The Nobody

Submitted into Contest #48 in response to: Write about a person who collects superhero comics.... view prompt



Look at that pig. What a slob. Can't even take care of himself. Societal trash. You are unneeded. You will never amount to anything. What a nobody.

Call it a superpower if you'd like, but after years of living in this monstrosity of a vessel we call the human body, it had become quite natural for me to hear the voices of the people around me from their stares alone. They won't say it out loud. They may try to mask it with a genial smile. But, I know. I know better than anyone who, what I am.

I am... whatever they said I am. You needn't sympathize with me, as I know you would judge me the same way if you saw me in the streets as a stranger.

You would see a fat nerd. A geek in all sense of the word. A bespectacled man whose face is riddled in acne and warts.

After a while, you just became numb to all the hurtful comments. Explicit or not. I carried on with my life, as they carried on with theirs. No pain gained, no gain pained.

It is just as well, as I knew I couldn't be as strong or as brave as the heroes in my mountain of collection stacked neatly in my apartment room. I hated pain. I hated causing pain, and I hated receiving pain.

I had matured to the point that I would no longer fantasize about swooping in as someone's knight in shining armor. After all, who would want a knight like me? I thought as I looked in the mirror, reflecting the sad state of my body.

Ah, but reality isn't always a bleak tragedy filled with bleak darkness. I frequented a local bookstore for the newly printed issues, and the owner had taken a liking to me.

"Geraldo, my man, here for the usual?" he beamed, his eyes wrinkled as he did, that's a genuine smile if I had seen one.

"You know it, hit me up, Burke," I responded with a raspy voice, a stark contrast to his clear, deep, yet cheerful, voice. A little voice pointed out that without context, I would sound like a junkie requesting for more drugs. That wouldn't be entirely wrong, as these comics made me feel as euphoric as if I had taken drugs. At least, so I thought. I wouldn't know how it felt like to be on drugs, people would just assume I did as I walked past them.

"This week's issue is a real treat, I tell you. You've read the issue before this one, yes?"

"Of course."

"What'd you think of it?"

"Well, I think it's unlikely that the author would resurrect The Darklark again, as Plutonman had followed the instructions to destroy him methodically. The tease at the end, with a purple fist blasting through the ground might actually be a new villain. Maybe, say, a spawn or 'offspring,' " I gesticulated the quotation marks, "of The Darklark."
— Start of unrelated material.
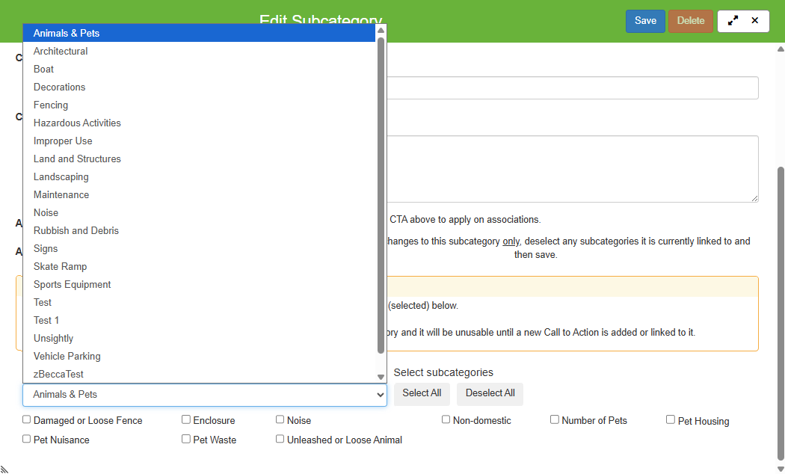Screen dimensions: 785x474
Task: Check the Damaged or Loose Fence box
Action: point(27,420)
Burke nodded with a knowing smile, he didn't want to spoil the story to me. As a fellow reader, he wanted me to read and experience it for myself. I respected that, but at the same time, he didn't know yet that I could hear the voice of his thoughts.

Oh, boy, I thought the same way, but that is not all, and I think you'll love where the story is going to lead us if you read what I read.

I couldn't hear anything else past that, as this "power" of mine only heard those the people wanted to say. The difference with Burke was that a moment after I heard his thoughts, the words came verbatim through his mouth. I respected him for that.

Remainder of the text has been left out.